What Happened To Bantam Bagels After Shark Tank?

Since its debut in August 2009, reality TV hit "Shark Tank" has introduced the world to hundreds of entrepreneurial contestants and their sometimes revolutionary products (via IMDb). Each entrepreneur has the opportunity to pitch their product to a team of business moguls in the hopes that one of the moguls will make them an offer. These "offers" are typically a large sum of money in exchange for an equity investment (or percent of ownership) in the contestant's company, sometimes with royalties on the sale of the product. The team to impress consists of Barbara Corcoran, Daymond John, Mark Cuban, Lori Greiner, Kevin O'Leary, and Robert Herjavec (as per Shark Tank Products). Sometimes these titans of industry are joined by guest judges, who have previously included "That 70s Show" actor and surprise investment wizard Ashton Kutcher, Good American and SKIMS co-founder Emma Grede, and billionaire king of the Virgin empire, Richard Branson.

While nothing much comes of many of the items that walk across the "Shark Tank" sound stage, like what happened to Lynnae's Gourmet Pickles after "Shark Tank," some of them go on to become household names. Where do Bantam Bagels fall on that spectrum?

Swimming with the Sharks

Nick and Elyse Oleksak brought their Bantam Bagels to the tank in season 6, episode 13 (via Shark Tank Blog). According to CNBC on Youtube, the wife and husband team were both working on Wall Street when hubby Nick literally dreamt up a bite-sized bagel filled with cream cheese. After sharing the dream with Elyse, the couple, both long-time New Yorkers, set out testing through recipes to create a real, quality New York bagel on a tiny scale stuffed with unique flavors of cream cheese without taking time to wonder what is cream cheese and is it actually cheese? The end product resembles a donut hole. Elyse quit her Wall Street job to hold down the fort at the West Village bagel shop the couple opened in 2013.

Before ever appearing on "Shark Tank," Bantam Bagels had already appeared on TV. They had appeared on the "Today Show" and sold 100,000 bagel bites on QVC (per Shark Tank Products). The mini bagels were also named one of Oprah's Favorite Things in 2014.

Despite their high visibility, Bantam Bagels were only seeing yearly sales of about $200,000. Proof that good things come to those who wait, the couple finally made it on the show in 2015 after applying "hundreds of times." After receiving two not very generous offers of $275,000 for 51% and 50% of their business, respectively, the couple accepted an offer from Lori Greiner for $275,000 for a 25% stake.

Where are they now?

While they may not be quite ready to return to the tank as Sharks themselves, Nick and Elyse Oleksak of Bantam Bagels aren't far off. Back when they appeared on "Shark Tank," Bantam Bagels retailed from their NYC storefront and sold online and on QVC, according to Shark Tank Blog. Today they're available in over 21,000 stores, including Stop & Shop, Wegmans, Safeway, and other national grocery chains (per Bantam Bagels). The company has expanded with three product lines: the classic bagel bites (now in seven sweet or savory flavors), plus egg bites (stuffed with scrambled eggs and cheese), and stuffed dough ball "pizzas," all available in your freezer aisle.

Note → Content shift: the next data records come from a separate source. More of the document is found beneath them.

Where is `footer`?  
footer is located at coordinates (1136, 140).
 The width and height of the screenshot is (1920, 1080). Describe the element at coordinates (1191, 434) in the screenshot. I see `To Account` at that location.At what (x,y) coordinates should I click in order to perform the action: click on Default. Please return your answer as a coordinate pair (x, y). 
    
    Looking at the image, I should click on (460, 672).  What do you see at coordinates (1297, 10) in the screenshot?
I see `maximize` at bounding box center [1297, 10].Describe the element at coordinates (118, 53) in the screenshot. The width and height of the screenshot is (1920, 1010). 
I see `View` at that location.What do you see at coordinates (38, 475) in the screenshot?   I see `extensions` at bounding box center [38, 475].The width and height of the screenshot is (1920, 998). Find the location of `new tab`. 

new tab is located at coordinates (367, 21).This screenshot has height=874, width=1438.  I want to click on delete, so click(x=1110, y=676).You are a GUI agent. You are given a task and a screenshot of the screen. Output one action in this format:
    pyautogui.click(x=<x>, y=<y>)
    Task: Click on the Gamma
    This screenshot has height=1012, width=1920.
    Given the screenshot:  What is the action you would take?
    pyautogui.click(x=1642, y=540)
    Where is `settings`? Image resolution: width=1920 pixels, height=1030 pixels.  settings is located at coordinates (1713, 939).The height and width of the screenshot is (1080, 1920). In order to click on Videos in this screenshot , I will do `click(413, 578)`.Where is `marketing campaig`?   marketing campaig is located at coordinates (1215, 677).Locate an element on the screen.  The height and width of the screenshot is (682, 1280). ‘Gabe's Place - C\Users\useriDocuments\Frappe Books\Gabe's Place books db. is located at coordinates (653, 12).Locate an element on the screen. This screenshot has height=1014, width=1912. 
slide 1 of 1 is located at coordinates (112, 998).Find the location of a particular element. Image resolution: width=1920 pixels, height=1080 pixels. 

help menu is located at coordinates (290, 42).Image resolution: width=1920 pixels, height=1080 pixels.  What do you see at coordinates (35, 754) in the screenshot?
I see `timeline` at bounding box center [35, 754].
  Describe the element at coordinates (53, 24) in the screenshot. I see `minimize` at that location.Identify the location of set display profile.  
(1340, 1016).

You may recognize these little guys from their long stint on Starbucks menus. Though they are no longer carried in Starbucks stores, at one point they were on sale in more than 8,500 locations according to a "Shark Tank" season 10 update. Bantam Bagels were also at one time available on Delta Airlines flights flying out of NYC.

In 2018, the company sold for $34 million to the T. Marzetti Company. The Oleksaks were allowed to stay on in creative roles. However, this spring, Lancaster divested itself of the company claiming it has "no foreseeable path to profitability" (via Baking Business). Despite losing its backers, Bantam Bagels can still be found in supermarkets and online. However, their socials have been inactive, so they may not be around long. They also suffered from a recall this spring.